WHAT YOU SHOULD DO:
Nothing should be left out: write out the whole listing exactly.

DATA SECTION:
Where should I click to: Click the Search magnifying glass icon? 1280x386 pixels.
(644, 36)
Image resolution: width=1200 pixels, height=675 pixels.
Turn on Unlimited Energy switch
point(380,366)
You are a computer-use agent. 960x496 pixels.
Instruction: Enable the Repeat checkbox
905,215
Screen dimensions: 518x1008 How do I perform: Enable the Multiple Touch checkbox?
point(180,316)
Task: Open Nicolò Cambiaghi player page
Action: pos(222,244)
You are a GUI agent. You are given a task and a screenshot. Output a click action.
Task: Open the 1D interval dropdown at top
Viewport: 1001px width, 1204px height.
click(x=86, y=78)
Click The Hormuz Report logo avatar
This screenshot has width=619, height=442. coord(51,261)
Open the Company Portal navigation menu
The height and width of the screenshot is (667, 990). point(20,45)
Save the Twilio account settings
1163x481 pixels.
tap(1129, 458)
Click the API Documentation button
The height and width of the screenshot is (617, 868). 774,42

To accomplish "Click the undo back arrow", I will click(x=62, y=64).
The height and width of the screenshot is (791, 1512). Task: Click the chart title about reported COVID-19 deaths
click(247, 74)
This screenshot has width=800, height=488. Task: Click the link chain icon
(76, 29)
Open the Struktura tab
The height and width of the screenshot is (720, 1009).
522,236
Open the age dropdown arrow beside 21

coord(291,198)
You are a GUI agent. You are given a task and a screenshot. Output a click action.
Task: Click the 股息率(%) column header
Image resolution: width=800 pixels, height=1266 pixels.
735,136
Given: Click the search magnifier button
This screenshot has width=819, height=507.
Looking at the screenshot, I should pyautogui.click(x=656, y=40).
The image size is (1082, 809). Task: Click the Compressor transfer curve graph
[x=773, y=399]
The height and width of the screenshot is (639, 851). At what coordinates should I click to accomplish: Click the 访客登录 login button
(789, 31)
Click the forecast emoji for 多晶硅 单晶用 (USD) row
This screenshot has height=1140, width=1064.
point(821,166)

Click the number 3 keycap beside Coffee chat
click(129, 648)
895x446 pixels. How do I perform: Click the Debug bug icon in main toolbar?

ANSWER TO THIS PROBLEM:
Where should I click to: Click the Search magnifying glass icon? 1280x386 pixels.
(644, 36)
Image resolution: width=1200 pixels, height=675 pixels.
Turn on Unlimited Energy switch
point(380,366)
You are a computer-use agent. 960x496 pixels.
Instruction: Enable the Repeat checkbox
905,215
Screen dimensions: 518x1008 How do I perform: Enable the Multiple Touch checkbox?
point(180,316)
Task: Open Nicolò Cambiaghi player page
Action: pos(222,244)
You are a GUI agent. You are given a task and a screenshot. Output a click action.
Task: Open the 1D interval dropdown at top
Viewport: 1001px width, 1204px height.
click(x=86, y=78)
Click The Hormuz Report logo avatar
This screenshot has width=619, height=442. coord(51,261)
Open the Company Portal navigation menu
The height and width of the screenshot is (667, 990). point(20,45)
Save the Twilio account settings
1163x481 pixels.
tap(1129, 458)
Click the API Documentation button
The height and width of the screenshot is (617, 868). 774,42

To accomplish "Click the undo back arrow", I will click(x=62, y=64).
The height and width of the screenshot is (791, 1512). Task: Click the chart title about reported COVID-19 deaths
click(247, 74)
This screenshot has width=800, height=488. Task: Click the link chain icon
(76, 29)
Open the Struktura tab
The height and width of the screenshot is (720, 1009).
522,236
Open the age dropdown arrow beside 21

coord(291,198)
You are a GUI agent. You are given a task and a screenshot. Output a click action.
Task: Click the 股息率(%) column header
Image resolution: width=800 pixels, height=1266 pixels.
735,136
Given: Click the search magnifier button
This screenshot has width=819, height=507.
Looking at the screenshot, I should pyautogui.click(x=656, y=40).
The image size is (1082, 809). Task: Click the Compressor transfer curve graph
[x=773, y=399]
The height and width of the screenshot is (639, 851). At what coordinates should I click to accomplish: Click the 访客登录 login button
(789, 31)
Click the forecast emoji for 多晶硅 单晶用 (USD) row
This screenshot has height=1140, width=1064.
point(821,166)

Click the number 3 keycap beside Coffee chat
click(129, 648)
895x446 pixels. How do I perform: Click the Debug bug icon in main toolbar?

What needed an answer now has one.